So Christine found no help or support during her dreadful days of torment. She went on a diet. The diet consisted of lettuce, fruit and love, because her infatuation more than appeased an appetite that had, until now, been healthy and eager. Each morning, she hid behind net curtains and watched while he drove away to work, her heart almost exploding because she would be separated from him until the evening. So, while her young charges played and caused mayhem, she added to the happy mess by cooking scones, pies and cakes in readiness for her beloved’s return. The scones and cakes were really for Melanie, weren’t they? She asked herself this question frequently as she kneaded and mixed and rolled. It was all about looking after Melanie while Kate was away. The other problem would disappear in time. Wouldn’t it?

But it didn’t. As Chris began to emerge from her chrysalis of fat, Geoff started to notice his next-door neighbour. She wasn’t a bad looker after all. There was a new shine to her hair, and she had started to colour in the prematurely grey bits. Gentle blue eyes looked upon him with obvious devotion, and he found himself flattered by her interest. She was only thirty-three. He preened himself. In spite of a sixteen-year age gap, she still found him attractive.

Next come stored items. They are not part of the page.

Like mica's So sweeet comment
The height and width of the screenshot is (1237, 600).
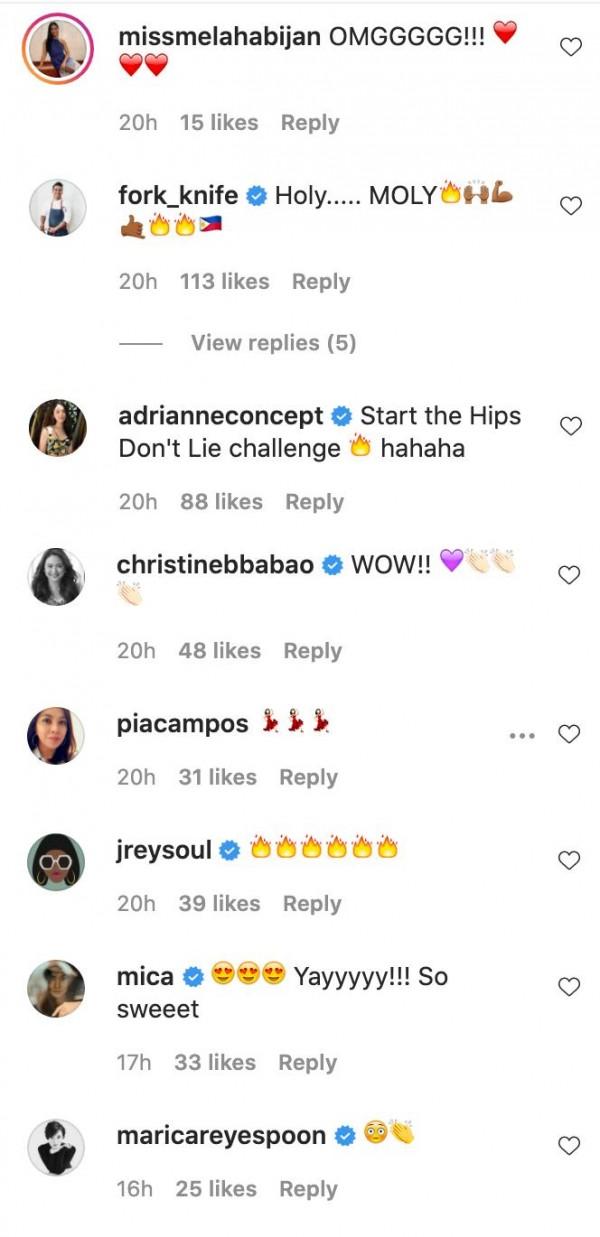click(570, 987)
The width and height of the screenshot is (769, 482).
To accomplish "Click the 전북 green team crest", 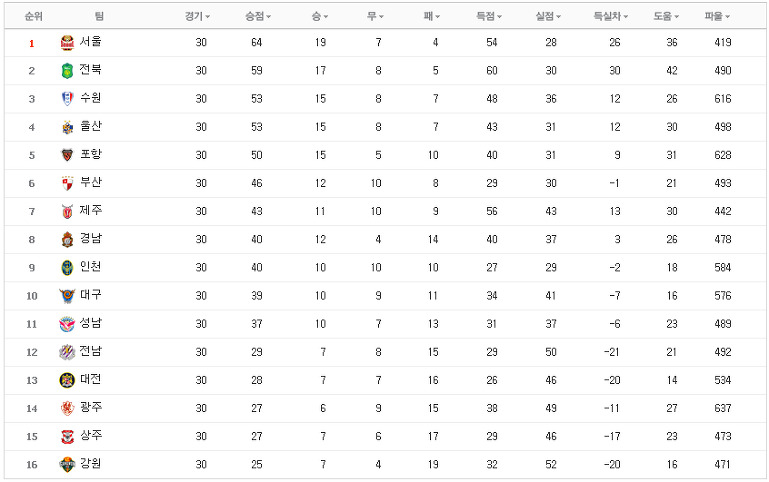I will pos(67,71).
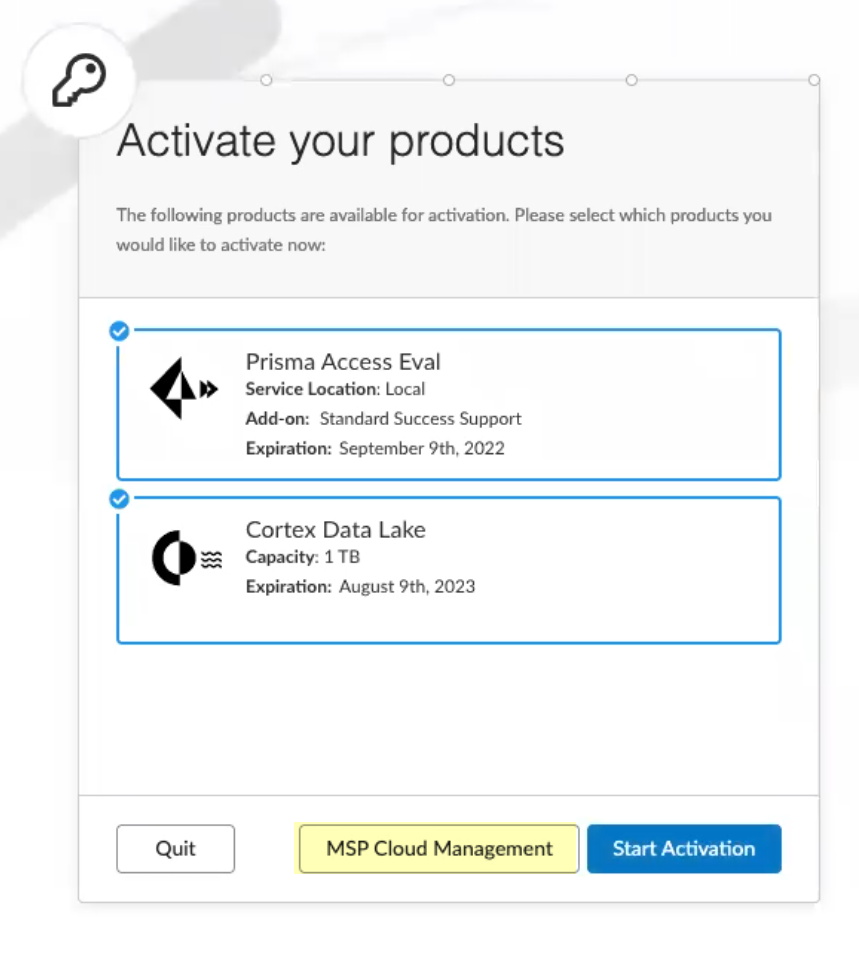Open MSP Cloud Management
Screen dimensions: 859x966
coord(439,849)
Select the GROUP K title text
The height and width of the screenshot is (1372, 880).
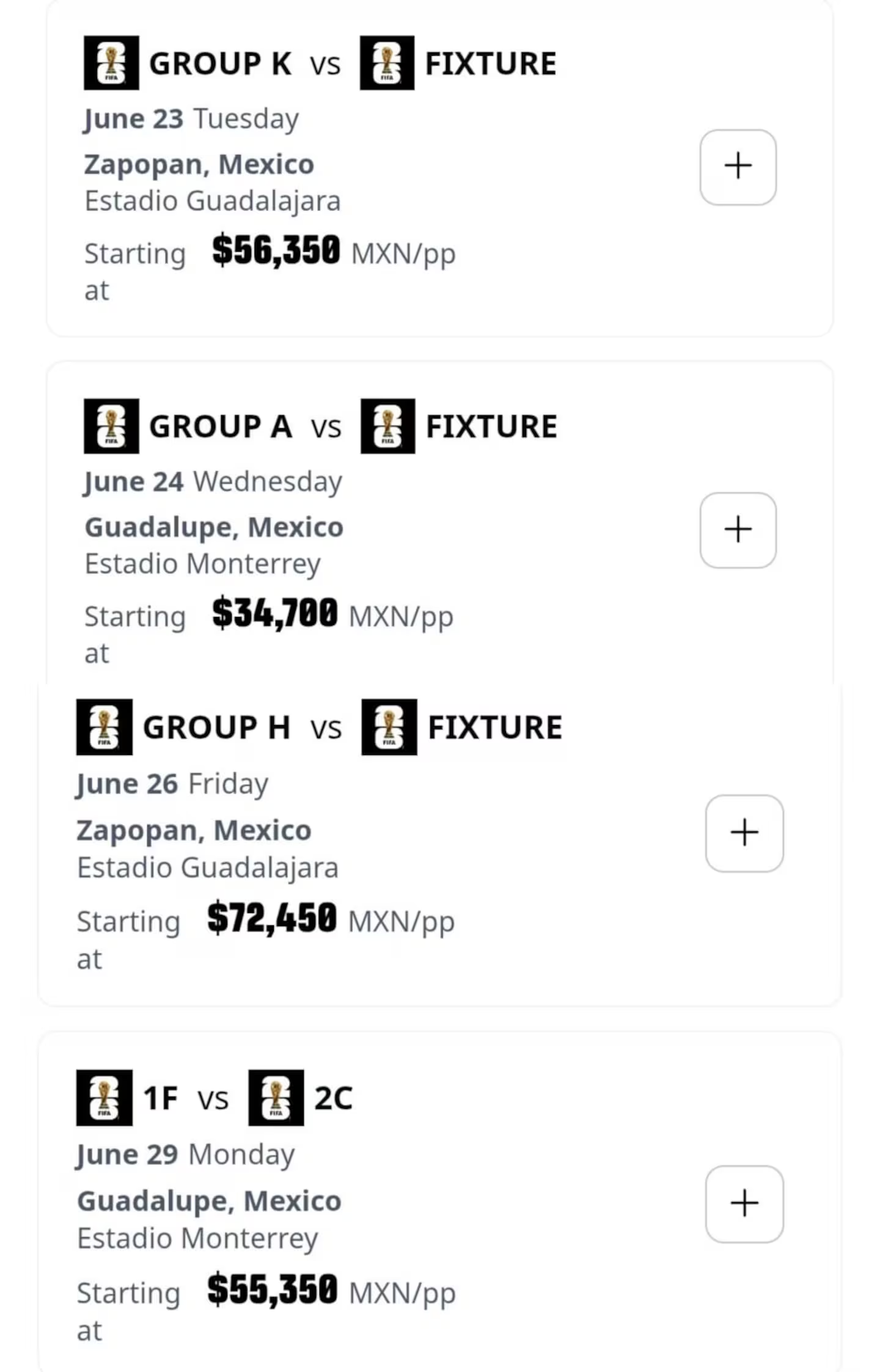coord(221,64)
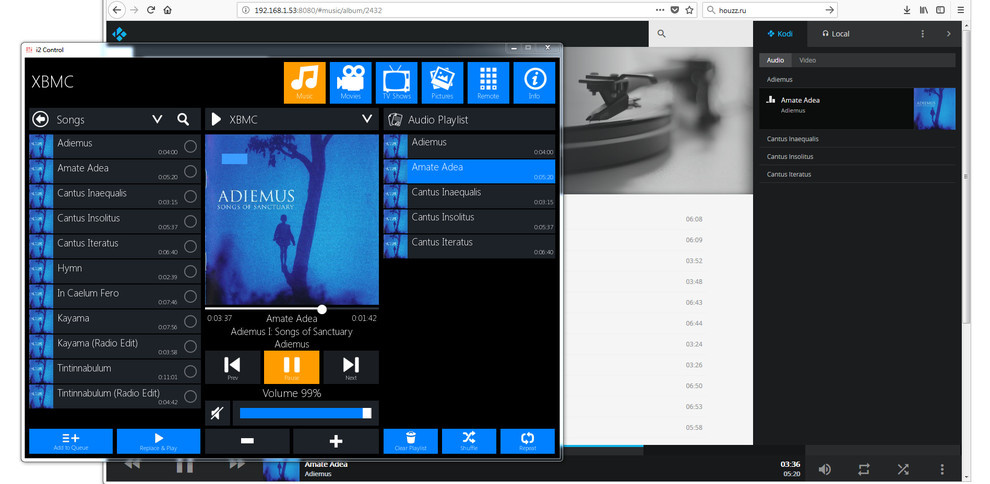Expand the Songs dropdown chevron
Image resolution: width=990 pixels, height=484 pixels.
pyautogui.click(x=157, y=119)
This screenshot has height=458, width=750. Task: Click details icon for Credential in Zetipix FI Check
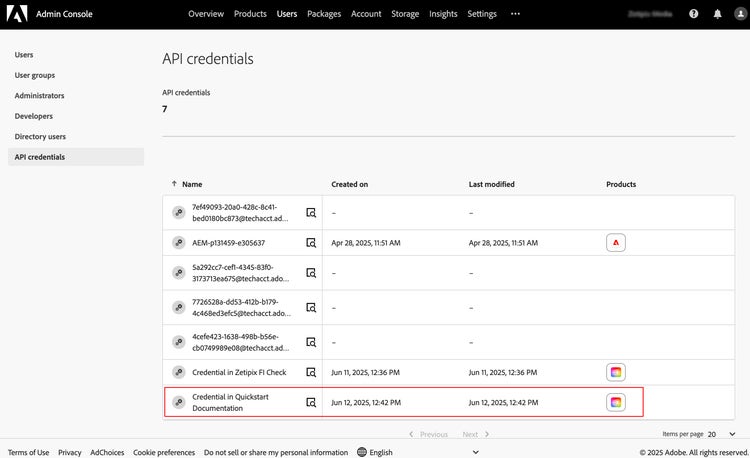click(311, 372)
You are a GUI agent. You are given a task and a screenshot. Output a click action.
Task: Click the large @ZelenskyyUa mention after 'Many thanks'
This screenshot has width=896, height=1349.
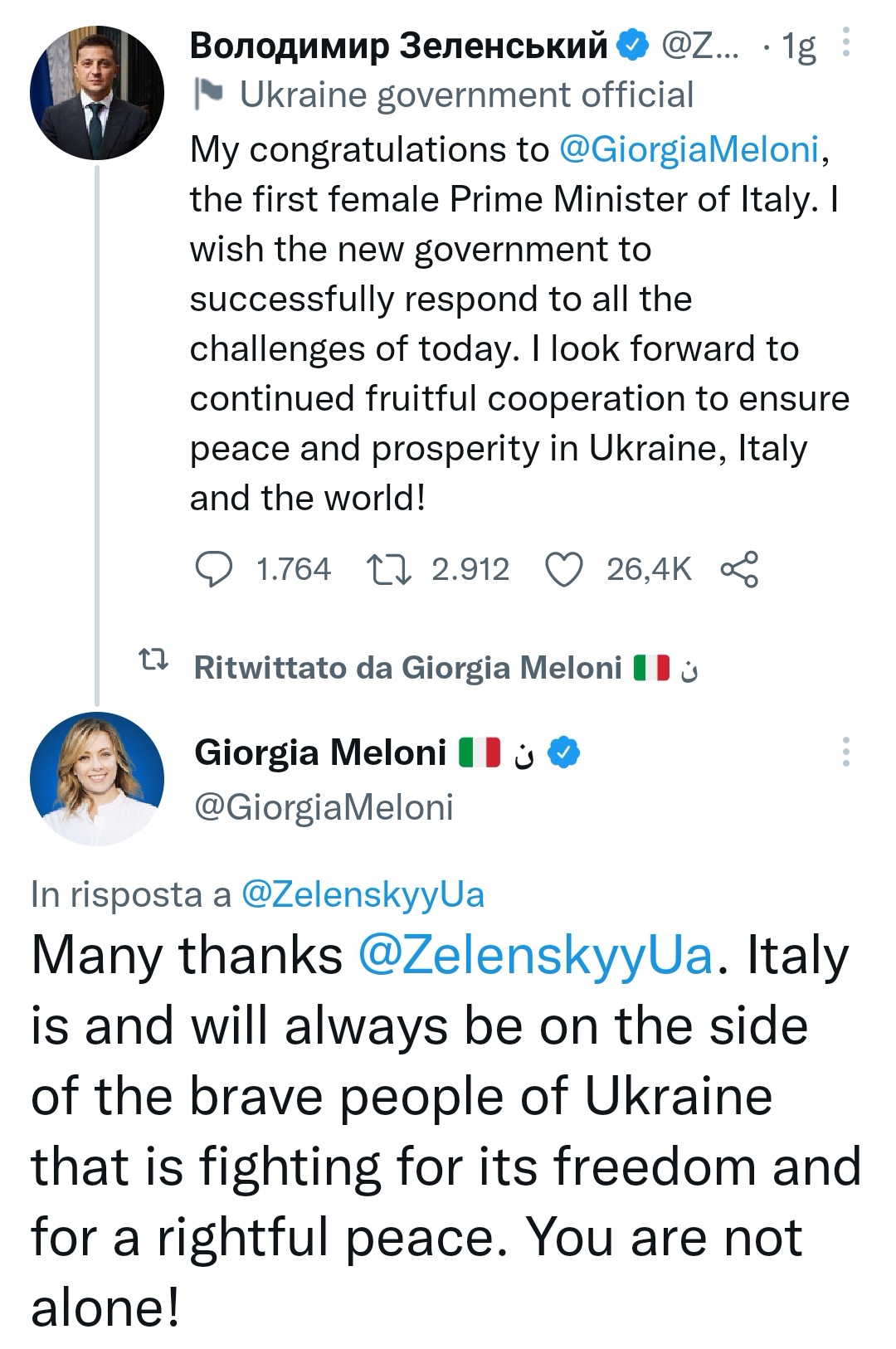click(x=535, y=955)
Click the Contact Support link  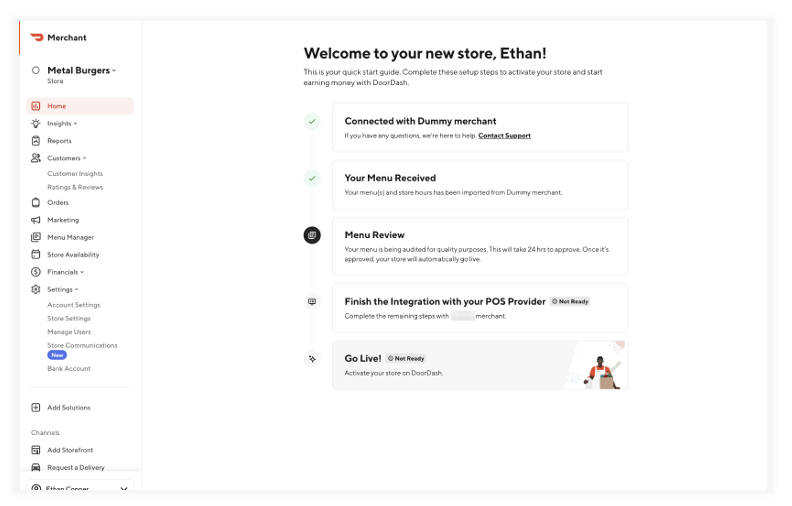tap(504, 135)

Melanie was not blind to the situation. ‘Dad,’ she chided one day. ‘How can you allow her to make such a fool of herself? After all, you would never consider such a dumbell, would you?’

‘I beg your pardon?’

‘Christine, next door. She’s after you now that Mum’s gone.’ Melanie was, as usual, blunt to the point of carelessness. ‘You must put her off, tell her to stay away.’

He folded his paper. ‘Why? She’s good company for Mother. Mother has no-one else to talk to.’

Melanie raised her eyes to the ceiling. ‘Dad! She isn’t interested in Granny – or in me. It’s you she comes to see. Every time she looks at you with those sad cow’s eyes, I feel sick.’

‘Cows have brown eyes, I think.’

‘See? You’ve noticed the colour of her eyes. She doesn’t even speak English! How can you encourage a woman who is so . . . so stupid?’

Geoff smiled knowingly. ‘Brains aren’t everything. Not in a woman.’

‘Oh, I see. So it won’t matter if I fail all my O’levels?’

‘I didn’t mean it that way. Chris has . . . other qualities. She can’t help her lack of education, she never had your advantages.’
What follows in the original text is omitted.